Spiral galaxies are the most common and well-studied type of galaxies in the Universe. In spite of this, the origin of their most spectacular feature, the spiral arms, is not yet fully understood. Among many theories, it has been proposed that grand-design, double spiral arms can be created by tidal interactions with nearby objects, for example dwarf galaxies.
Marcin Semczuk and collaborators from the Nicolaus Copernicus Astronomical Center in Warsaw investigated another possibility: whether spiral arms in a Milky Way-like galaxy could be induced by tidal interactions with a galaxy cluster. They performed N-body simulations tracing the evolution of a galaxy orbiting a dark matter halo with properties similar to Virgo, a nearby galaxy cluster. A clear, two-armed spiral structure appeared in the galactic disk during the pericenter passage and then it wound up and dissolved. The new generations of spiral arms were created repeatedly during the next orbital periods. The authors were able to identify at least nine galaxies in the Virgo cluster very similar to those simulated, for which there is no evidence of an interaction with a smaller body. The upper row of the figure shows the images of three out of these nine galaxies from the Sloan Digital Sky Survey. In the lower row there are images of the morphological analogues of these galaxies simulated by the astrophysicists from the Copernicus Center.

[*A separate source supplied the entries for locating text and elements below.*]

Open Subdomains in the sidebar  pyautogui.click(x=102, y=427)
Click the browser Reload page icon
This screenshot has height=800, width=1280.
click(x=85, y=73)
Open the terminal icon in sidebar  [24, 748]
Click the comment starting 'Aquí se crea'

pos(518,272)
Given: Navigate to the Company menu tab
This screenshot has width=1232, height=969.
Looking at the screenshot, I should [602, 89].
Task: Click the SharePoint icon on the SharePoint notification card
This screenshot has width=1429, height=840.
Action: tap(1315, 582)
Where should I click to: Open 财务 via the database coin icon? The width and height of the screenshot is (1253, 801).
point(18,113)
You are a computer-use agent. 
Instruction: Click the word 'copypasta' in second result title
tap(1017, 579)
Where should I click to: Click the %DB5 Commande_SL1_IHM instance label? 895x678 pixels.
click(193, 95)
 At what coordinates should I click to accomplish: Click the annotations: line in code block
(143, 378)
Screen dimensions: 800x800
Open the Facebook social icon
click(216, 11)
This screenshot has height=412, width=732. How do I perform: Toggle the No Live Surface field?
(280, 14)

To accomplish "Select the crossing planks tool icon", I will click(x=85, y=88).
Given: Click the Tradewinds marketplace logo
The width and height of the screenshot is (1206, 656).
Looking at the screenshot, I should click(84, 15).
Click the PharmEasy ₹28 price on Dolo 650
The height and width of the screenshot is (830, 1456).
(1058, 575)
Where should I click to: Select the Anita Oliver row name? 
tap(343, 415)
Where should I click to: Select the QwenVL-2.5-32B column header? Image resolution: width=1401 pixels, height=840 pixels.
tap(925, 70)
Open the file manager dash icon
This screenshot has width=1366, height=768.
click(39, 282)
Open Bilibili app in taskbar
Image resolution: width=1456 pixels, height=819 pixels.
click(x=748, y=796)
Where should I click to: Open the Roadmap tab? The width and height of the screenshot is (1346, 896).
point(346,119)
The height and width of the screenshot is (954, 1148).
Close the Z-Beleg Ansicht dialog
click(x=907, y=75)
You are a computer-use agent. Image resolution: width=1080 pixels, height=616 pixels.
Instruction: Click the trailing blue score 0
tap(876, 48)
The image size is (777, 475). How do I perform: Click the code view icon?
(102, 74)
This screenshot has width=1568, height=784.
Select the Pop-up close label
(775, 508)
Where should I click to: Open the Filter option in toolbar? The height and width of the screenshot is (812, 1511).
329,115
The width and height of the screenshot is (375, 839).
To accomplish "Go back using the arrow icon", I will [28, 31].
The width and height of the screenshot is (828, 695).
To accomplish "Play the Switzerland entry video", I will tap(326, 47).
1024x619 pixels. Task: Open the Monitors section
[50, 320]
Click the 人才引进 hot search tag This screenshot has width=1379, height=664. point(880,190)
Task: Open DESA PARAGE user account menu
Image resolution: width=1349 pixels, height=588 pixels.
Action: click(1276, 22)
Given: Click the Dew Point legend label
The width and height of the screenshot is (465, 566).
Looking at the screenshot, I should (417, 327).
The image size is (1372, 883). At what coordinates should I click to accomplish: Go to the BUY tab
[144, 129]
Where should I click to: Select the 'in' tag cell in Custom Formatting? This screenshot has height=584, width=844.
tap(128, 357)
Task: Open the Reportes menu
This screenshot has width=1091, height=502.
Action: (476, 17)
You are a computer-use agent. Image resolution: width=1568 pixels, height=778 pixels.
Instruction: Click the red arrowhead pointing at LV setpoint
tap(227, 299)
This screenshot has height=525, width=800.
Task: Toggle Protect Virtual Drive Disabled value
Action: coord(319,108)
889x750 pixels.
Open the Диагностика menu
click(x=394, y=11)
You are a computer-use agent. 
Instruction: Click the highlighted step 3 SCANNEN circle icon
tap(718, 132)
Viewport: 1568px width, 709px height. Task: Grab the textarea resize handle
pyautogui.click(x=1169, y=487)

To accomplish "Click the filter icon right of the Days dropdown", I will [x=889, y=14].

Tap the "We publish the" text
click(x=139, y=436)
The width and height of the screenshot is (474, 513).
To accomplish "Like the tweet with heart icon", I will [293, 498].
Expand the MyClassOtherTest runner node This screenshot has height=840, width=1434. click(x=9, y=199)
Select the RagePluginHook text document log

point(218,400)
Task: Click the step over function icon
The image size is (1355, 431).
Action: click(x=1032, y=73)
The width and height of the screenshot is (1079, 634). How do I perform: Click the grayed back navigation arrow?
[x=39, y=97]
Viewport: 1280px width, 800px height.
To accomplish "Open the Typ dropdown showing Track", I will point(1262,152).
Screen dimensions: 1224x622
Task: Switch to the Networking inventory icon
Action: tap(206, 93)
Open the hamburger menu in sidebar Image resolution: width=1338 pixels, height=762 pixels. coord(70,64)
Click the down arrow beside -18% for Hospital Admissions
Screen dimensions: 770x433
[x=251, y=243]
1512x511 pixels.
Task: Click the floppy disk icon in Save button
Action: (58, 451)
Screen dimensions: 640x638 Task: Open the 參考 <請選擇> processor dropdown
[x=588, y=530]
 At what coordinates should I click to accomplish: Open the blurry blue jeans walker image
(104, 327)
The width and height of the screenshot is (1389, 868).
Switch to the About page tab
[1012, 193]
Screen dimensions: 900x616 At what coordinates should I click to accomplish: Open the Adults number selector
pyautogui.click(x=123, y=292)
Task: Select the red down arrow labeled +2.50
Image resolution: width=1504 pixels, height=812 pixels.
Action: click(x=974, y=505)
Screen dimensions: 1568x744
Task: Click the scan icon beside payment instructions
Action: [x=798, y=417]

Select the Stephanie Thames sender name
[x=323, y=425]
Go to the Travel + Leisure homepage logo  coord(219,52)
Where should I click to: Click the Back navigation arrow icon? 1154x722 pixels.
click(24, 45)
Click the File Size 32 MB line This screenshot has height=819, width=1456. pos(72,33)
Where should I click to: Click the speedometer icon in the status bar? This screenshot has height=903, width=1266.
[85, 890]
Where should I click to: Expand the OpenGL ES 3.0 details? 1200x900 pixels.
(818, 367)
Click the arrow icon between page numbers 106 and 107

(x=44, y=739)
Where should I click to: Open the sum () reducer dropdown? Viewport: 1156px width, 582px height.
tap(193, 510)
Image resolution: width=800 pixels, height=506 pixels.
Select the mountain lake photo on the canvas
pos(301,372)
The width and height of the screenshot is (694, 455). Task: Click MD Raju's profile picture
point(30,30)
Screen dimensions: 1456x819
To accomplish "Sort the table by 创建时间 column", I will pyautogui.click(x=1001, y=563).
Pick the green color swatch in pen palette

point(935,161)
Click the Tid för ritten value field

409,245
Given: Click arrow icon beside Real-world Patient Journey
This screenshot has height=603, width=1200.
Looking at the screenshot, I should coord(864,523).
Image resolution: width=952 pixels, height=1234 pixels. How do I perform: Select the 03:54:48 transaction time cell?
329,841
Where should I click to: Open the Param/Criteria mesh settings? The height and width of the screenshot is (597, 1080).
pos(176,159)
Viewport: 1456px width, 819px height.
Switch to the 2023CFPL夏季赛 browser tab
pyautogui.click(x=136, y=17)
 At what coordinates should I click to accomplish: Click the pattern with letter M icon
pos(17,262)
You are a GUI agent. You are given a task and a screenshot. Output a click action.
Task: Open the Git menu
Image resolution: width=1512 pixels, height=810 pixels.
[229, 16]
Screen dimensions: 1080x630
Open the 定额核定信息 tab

The results were obtained as part of the project “Dynamics and morphology of interacting galaxies” funded by the National Science Centre within the Maestro program. The article "Tidal Origin of Spiral Arms in Galaxies Orbiting a Cluster", by Marcin Semczuk, Ewa L. Łokas and Andrés del Pino, describing these findings has been recently published in The Astrophysical Journal and is also available from the website.